1. Follow the guide Deploying Kafka Cluster on Kubernetes using Strimzi Kafka Operator to deploy a Kafka cluster on Kubernetes.

2. In the listener configuration of the Kafka cluster, set this configuration:

listeners:
  # Configuration for internal listener
  - name: plain
    port: 9092
    type: internal
    tls: false
  - name: tls
    port: 9093
    type: internal
    tls: true
  - name: external
    port: 9094
    type: ingress
    tls: true
    configuration:                          
      bootstrap:                            
        host: bootstrap.my-domain.com
      brokers:                              
        - broker: 0
          host: broker-0.my-domain.com
        - broker: 1
          host: broker-1.my-domain.com
        - broker: 2
          host: broker-2.my-domain.com
      class: nginx

Explanation:

• The external listener is used to expose the Kafka cluster using an Ingress resource.
• In the ingress resouce the configuration section is a required field. If we use ingress type.
• The bootstrap host is the domain name that will be used to connect to the Kafka cluster.
• The brokers section contains the list of brokers with their domain names.
• The class field specifies the Ingress controller class. In this case, we are using the NGINX Ingress Controller.

Connecting to Kafka Cluster

• After applying the changes, There should be an Ingress resource created in the Kubernetes cluster. Check the Ingress resource using the following command:

kubectl get ingress -n kafka

• The Obtaining of certificates can be done using the following process.
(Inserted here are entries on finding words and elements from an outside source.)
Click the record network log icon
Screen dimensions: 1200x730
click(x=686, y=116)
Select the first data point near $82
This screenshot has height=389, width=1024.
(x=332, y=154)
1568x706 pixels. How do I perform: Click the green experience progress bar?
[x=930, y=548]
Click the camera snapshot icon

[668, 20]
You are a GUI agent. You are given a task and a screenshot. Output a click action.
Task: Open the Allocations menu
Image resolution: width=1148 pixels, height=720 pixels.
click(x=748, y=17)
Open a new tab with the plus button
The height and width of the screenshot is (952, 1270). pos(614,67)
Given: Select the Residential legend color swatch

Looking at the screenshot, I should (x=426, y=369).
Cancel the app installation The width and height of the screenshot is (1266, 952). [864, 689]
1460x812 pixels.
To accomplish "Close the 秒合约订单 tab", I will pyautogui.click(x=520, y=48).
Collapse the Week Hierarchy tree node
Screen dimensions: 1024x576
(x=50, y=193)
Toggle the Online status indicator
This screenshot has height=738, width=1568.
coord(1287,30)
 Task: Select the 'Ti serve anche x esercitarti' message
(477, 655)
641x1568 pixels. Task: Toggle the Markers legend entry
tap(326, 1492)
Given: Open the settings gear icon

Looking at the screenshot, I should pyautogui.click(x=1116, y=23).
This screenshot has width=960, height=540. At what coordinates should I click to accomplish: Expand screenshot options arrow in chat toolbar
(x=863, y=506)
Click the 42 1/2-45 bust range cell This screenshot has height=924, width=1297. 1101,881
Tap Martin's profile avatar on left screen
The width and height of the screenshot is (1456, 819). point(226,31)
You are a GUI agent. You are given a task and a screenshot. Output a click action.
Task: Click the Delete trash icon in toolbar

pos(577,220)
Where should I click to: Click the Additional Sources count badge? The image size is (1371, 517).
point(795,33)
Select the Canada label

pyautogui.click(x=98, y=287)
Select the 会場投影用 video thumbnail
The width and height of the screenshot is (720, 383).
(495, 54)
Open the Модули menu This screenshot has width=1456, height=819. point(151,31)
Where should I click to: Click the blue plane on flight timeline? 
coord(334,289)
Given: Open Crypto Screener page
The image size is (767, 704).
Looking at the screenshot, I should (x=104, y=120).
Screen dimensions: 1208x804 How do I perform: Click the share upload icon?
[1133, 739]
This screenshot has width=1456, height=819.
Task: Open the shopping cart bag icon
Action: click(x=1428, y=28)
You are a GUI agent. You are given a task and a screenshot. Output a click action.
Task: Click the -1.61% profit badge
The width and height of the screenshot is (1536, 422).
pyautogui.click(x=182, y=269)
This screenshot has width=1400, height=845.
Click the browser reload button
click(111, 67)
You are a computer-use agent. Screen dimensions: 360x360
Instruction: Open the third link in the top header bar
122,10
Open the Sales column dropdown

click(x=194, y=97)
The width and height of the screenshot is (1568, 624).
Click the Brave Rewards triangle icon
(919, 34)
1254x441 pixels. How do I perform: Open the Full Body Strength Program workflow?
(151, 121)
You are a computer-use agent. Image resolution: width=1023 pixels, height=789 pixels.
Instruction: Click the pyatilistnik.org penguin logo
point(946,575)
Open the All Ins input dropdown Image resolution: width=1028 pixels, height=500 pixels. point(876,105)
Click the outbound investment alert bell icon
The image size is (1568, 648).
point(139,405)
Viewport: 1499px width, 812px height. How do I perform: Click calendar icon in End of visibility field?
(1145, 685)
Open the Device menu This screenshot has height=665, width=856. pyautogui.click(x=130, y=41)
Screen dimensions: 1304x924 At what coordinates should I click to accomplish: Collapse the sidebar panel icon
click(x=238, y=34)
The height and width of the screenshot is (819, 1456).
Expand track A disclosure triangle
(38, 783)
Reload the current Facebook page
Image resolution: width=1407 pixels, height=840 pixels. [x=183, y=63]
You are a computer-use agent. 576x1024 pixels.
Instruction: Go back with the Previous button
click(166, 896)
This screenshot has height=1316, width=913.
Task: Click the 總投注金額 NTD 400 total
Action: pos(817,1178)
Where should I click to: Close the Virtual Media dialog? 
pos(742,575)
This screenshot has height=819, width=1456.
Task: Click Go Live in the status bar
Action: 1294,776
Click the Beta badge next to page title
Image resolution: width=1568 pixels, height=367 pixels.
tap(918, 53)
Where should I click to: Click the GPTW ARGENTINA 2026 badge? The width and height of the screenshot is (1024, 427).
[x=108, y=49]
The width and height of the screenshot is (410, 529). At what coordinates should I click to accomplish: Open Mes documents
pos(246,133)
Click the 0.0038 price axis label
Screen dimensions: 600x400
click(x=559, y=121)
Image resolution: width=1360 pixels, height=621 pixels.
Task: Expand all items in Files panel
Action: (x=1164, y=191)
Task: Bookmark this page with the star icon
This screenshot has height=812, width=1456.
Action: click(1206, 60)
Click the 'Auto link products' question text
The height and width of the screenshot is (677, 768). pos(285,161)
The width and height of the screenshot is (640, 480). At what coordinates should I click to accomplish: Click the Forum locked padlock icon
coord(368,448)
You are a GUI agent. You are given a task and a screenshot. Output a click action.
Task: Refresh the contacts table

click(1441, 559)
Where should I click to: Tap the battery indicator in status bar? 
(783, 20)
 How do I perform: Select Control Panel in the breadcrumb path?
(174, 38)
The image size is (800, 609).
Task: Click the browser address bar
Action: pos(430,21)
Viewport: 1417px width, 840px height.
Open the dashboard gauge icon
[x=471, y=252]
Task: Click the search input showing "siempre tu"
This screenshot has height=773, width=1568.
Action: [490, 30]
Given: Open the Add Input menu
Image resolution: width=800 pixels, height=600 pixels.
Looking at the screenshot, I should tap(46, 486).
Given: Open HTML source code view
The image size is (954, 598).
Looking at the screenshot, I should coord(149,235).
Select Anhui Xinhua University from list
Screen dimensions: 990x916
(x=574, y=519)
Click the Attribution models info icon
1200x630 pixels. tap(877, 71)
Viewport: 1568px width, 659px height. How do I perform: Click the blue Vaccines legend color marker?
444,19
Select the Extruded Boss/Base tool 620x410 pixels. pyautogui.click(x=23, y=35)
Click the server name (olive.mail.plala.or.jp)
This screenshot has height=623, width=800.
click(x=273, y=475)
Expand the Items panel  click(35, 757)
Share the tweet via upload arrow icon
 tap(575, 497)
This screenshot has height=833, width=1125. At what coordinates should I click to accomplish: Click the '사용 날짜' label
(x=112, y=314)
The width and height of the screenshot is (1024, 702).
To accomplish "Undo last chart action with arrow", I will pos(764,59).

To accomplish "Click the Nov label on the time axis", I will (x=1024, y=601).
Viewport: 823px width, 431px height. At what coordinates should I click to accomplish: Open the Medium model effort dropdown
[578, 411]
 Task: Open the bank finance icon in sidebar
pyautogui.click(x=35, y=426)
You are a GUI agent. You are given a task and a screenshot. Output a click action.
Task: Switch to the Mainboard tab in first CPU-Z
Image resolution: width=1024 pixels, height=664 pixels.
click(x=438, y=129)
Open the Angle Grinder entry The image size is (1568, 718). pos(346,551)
• To connect to the Kafka cluster, use the following command:

kafka-console-producer.sh --broker-list bootstrap.my-domain.com:443 --topic my-topic --producer-property security.protocol=SSL --producer-property ssl.truststore.location=/path/to/truststore.jks --producer-property ssl.truststore.password=truststore-password

• To consume messages from the Kafka cluster, use the following command:

kafka-console-consumer.sh --bootstrap-server bootstrap.my-domain.com:443 --topic my-topic --consumer-property security.protocol=SSL --consumer-property ssl.truststore.location=/path/to/truststore.jks --consumer-property ssl.truststore.password=truststore-password

Conclusion

In this guide, we learned how to access a Kafka cluster on Kubernetes from outside the cluster using an Ingress resource. We configured the Kafka cluster to expose it using an Ingress resource and connected to the Kafka cluster using the domain name.